Steve Erwin, with Danny Gatton – Was It Like This (1988)

by Nick DeRiso

It takes a complex, genre-bending singer to fend off the distracting brilliance of fabled guitar-playing Danny Gatton.

Maine-based Steve Erwin, who made his name playing around Washington, D.C., pulls it off on the newly re-released Was It Like This. Originally recorded in December 1988 with Gatton, the album is best described by the guitarist himself – who likened his playing to “redneck jazz.”

The opener “Sweet Boy,” a tangy amalgam of rockabilly, country, swing and blues, sets the album’s framework.

Erwin and Gatton intertwine at times, then push back like boxers. Erwin experiments with the lyric by changing the tempo, rocking back and forth at an easy gait and then speeding past Gatton. The guitarist’s biting retorts display both a speedy agility and a flinty intelligence.

“Oh Howard” then finds Erwin sharing a dark morality tale, which he smartly contrasts with Gatton’s lively pompadoured rock riff.

That Erwin can play to a tie is its own kind of victory. Still, there’s no getting away from the prodigious skill, and the tragic end, associated with Gatton. Known in life as “the Humbler,” he died of a self-inflicted gunshot wound at age 49 in 1994. This history gives emotional heft to both the majestically uncomplicated “In Fall,” as well as the brutally honest “Walkin’ This Road.”

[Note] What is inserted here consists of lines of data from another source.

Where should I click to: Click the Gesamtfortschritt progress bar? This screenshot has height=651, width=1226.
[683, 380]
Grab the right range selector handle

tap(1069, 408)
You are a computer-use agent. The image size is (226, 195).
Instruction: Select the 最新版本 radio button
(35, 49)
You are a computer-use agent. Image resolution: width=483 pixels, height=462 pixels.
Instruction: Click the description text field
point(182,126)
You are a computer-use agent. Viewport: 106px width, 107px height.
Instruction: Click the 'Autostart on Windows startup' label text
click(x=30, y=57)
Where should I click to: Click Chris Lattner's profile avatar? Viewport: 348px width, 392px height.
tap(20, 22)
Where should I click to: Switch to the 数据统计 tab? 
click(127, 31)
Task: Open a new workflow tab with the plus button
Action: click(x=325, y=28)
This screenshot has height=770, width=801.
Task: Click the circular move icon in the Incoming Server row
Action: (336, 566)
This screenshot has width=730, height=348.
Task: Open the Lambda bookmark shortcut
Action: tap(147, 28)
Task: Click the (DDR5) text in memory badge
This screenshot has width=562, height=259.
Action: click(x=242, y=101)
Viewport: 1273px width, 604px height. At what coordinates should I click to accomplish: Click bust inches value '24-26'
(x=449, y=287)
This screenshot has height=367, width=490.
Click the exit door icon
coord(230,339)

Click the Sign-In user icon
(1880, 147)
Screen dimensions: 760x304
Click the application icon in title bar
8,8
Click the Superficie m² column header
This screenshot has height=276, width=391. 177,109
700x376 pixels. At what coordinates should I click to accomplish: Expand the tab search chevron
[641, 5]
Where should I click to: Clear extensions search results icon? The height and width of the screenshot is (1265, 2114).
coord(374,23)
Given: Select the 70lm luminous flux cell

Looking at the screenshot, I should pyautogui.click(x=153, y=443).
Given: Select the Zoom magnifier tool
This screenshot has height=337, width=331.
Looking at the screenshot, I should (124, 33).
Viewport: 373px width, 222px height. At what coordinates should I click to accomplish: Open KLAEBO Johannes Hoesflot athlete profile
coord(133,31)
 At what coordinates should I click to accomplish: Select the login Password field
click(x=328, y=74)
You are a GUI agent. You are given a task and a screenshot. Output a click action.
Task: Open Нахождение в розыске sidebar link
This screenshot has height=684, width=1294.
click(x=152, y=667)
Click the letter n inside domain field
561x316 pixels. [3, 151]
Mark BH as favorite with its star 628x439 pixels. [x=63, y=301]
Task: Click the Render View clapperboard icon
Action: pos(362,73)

“In Fall,” with an intimate contribution from Gatton, takes an autumnal look back at a lost love. Surrounded by the cold embrace of bare tree limbs and crunchy underbrush, Erwin’s desolation is all but complete: “In a moment, it seems like it never has been,” Erwin sings. “Do you remember when? Was it like this, my friend? No, never again.” That rustic melancholy is given new shadings by Gatton’s shyly introspective musings. His solo mimics the percussive density of a jazz pianist, yet retains this artful simplicity.

“Walkin’ This Road,” a mash-up of gospel bluegrass, R&B and blues, has Erwin trying to move on from life’s struggles. He tells himself to take it one day at a time, and that each step pushes him further away from bad times. Walking the righteous path isn’t easy, though, and Erwin admits that, too: “Life may well be sacred, but it’s a heavy load,” he sings. “This never knowing makes a weary road.”

Gatton, dead just six years later after a difficult period on a major label, must have perfectly understood the sentiment. In fact, there is much to suggest that an ongoing collaboration with Erwin might have been good for both. They share a penchant for melding styles, and a sympathetic world view.

Later, Erwin sings: “The girl I adore on that distant shore leaves a hole where my heart should be. I have had enough adventure; that’s not what I dream of. All that I want for Christmas is an uncomplicated love.” Gatton, who encircles the lyric with a reverb-drenched romanticism, seemed to similarly struggle with untangling life’s intricate distractions. Legendarily reluctant to tour, Gatton remained something of a local legend around southern Maryland, recording only a handful of solo albums to go with a series of sought-after sideman gigs like this one.

Erwin closes with “Born a Tourist,” which moves along like a dimly lit subway. There are periods of loud, clanging motion interrupted by a series of brief, illuminating stops. Erwin catches glimpses of the way things might have been, how they ought to be, but can’t quite achieve a vista.

There’s an irony to this twilight journey: “Sleeping on the last seat, on the last train going backward,” Erwin laments. Then Gatton picks up the storyline with an extended instrumental passage. Bassist John Previti, who played with Gatton for almost 20 years, and drummer Harold Howland quickly establish a propulsive foundation for a final display of musical scope and feeling.

In this dazzling moment on Was It Like This, Gatton seems so very alive. He just wanted to play the music, to be himself. Same with Erwin, who adds: “I came into this Earth in a Hawaiian shirt, and I’ll probably leave that way.”

The sad part is, together they could have left so very much more.